## RECORDS PROVIDED

-*-

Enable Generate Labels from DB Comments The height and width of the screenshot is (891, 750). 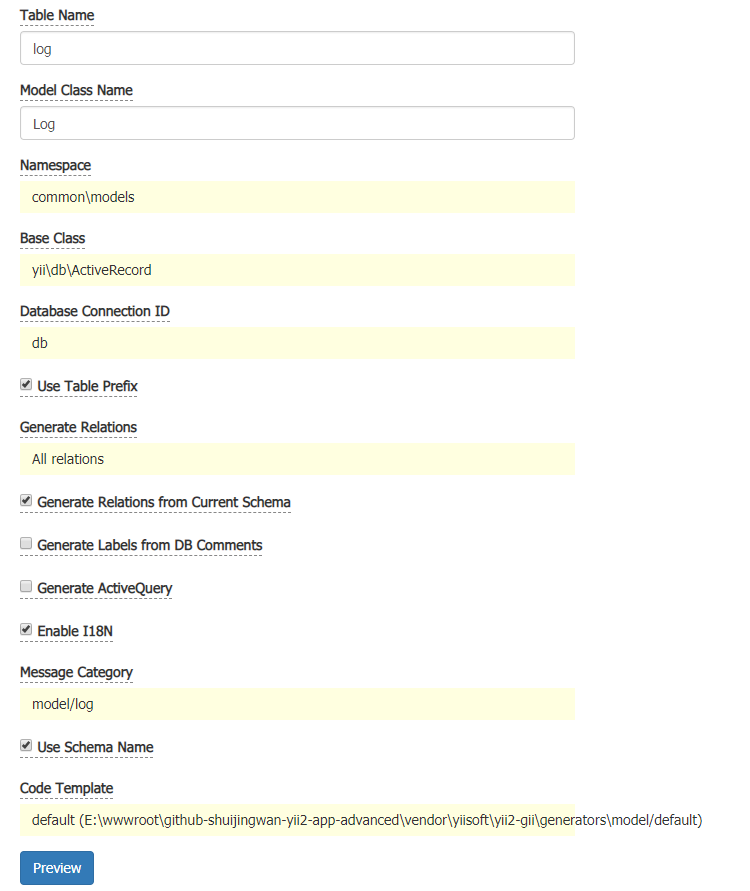pos(27,544)
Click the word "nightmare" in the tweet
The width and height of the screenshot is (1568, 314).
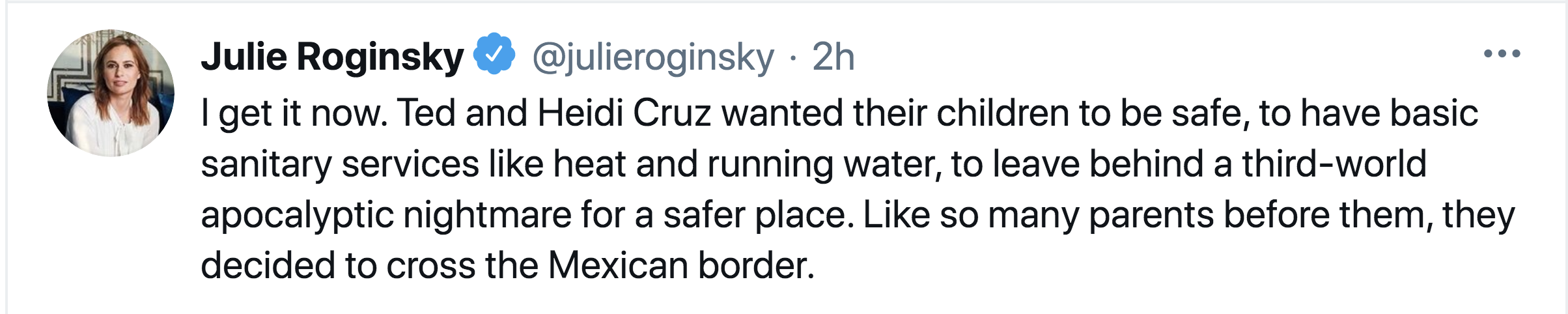pyautogui.click(x=487, y=215)
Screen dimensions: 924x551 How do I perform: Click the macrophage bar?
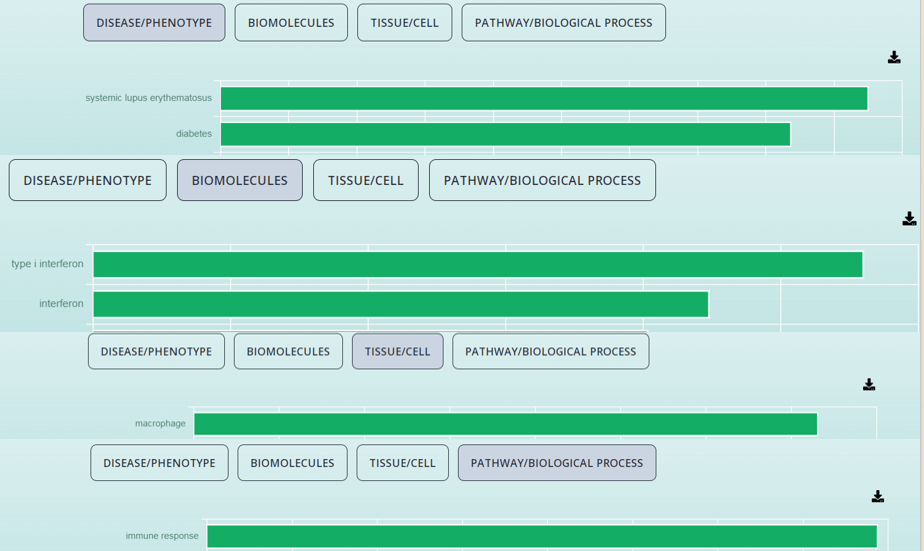click(x=506, y=424)
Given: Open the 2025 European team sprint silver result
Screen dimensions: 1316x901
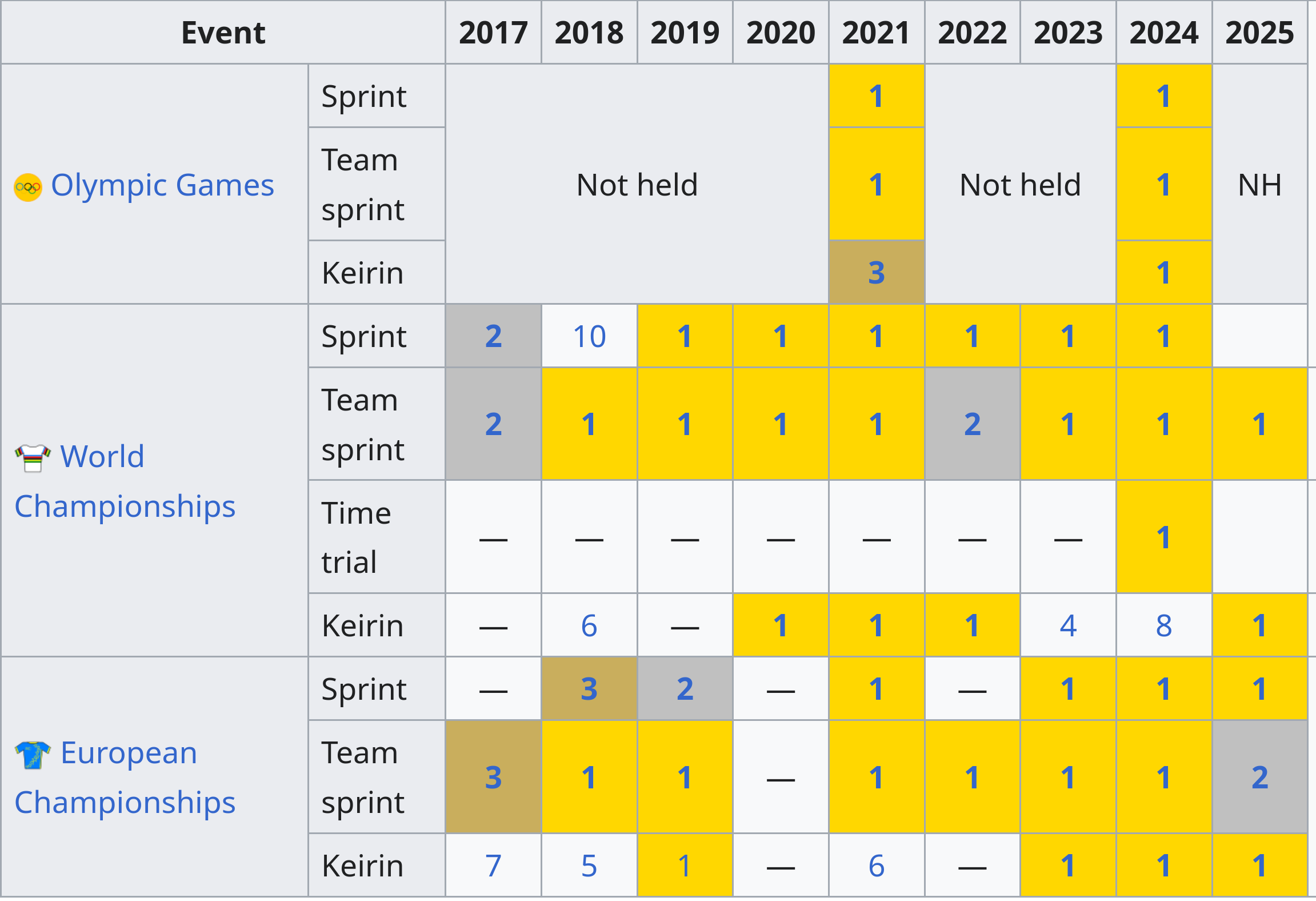Looking at the screenshot, I should point(1259,778).
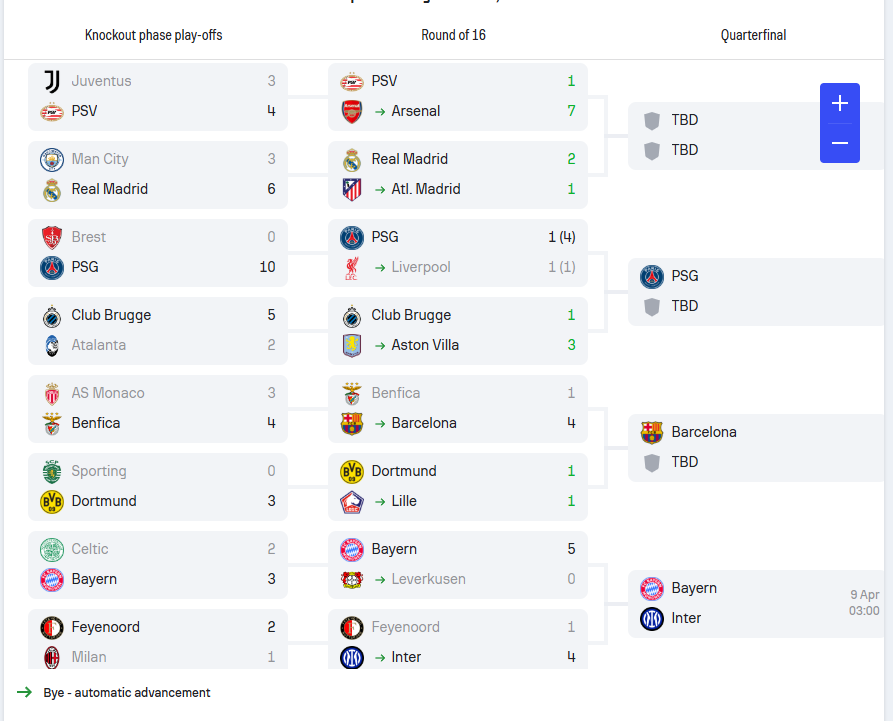The height and width of the screenshot is (721, 893).
Task: Open the Barcelona vs TBD quarterfinal card
Action: [x=757, y=447]
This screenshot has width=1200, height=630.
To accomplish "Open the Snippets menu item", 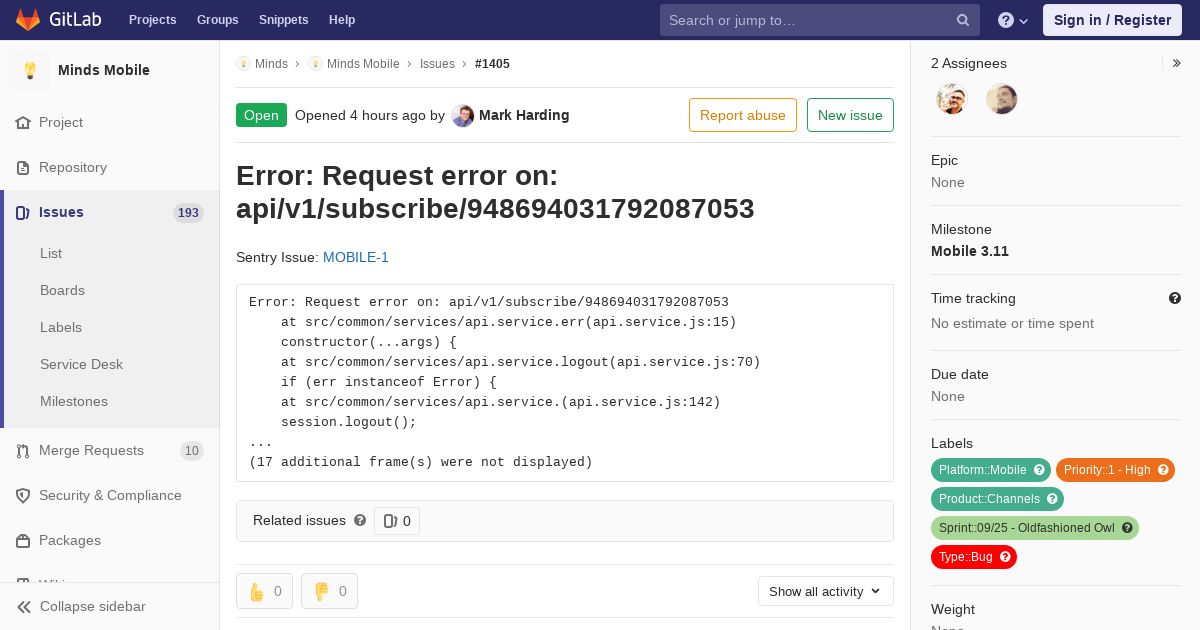I will (x=283, y=20).
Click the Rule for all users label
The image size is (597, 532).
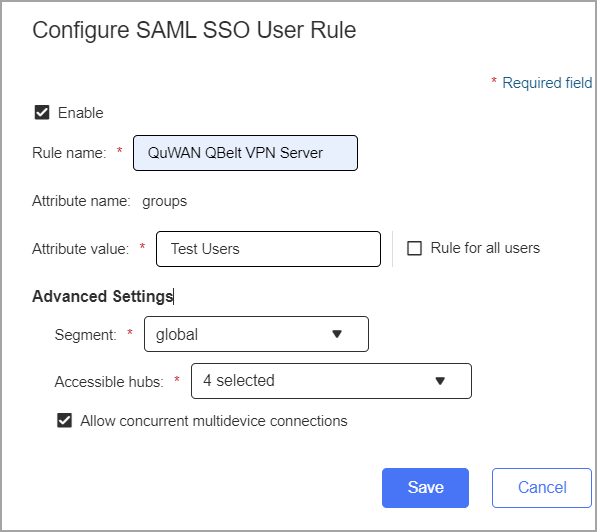tap(485, 248)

-*-

## WHAT YOU HAVE TO DO
Recast the lines from the one containing "Click the Rule for all users label" through the end of the rows, inclusive, as a Markdown table with the columns No. and Line. Skip blank lines and leave the pictures out.

## EXPECTED ANSWER
| No. | Line |
|---|---|
| 1 | Click the Rule for all users label |
| 2 | The image size is (597, 532). |
| 3 | tap(485, 248) |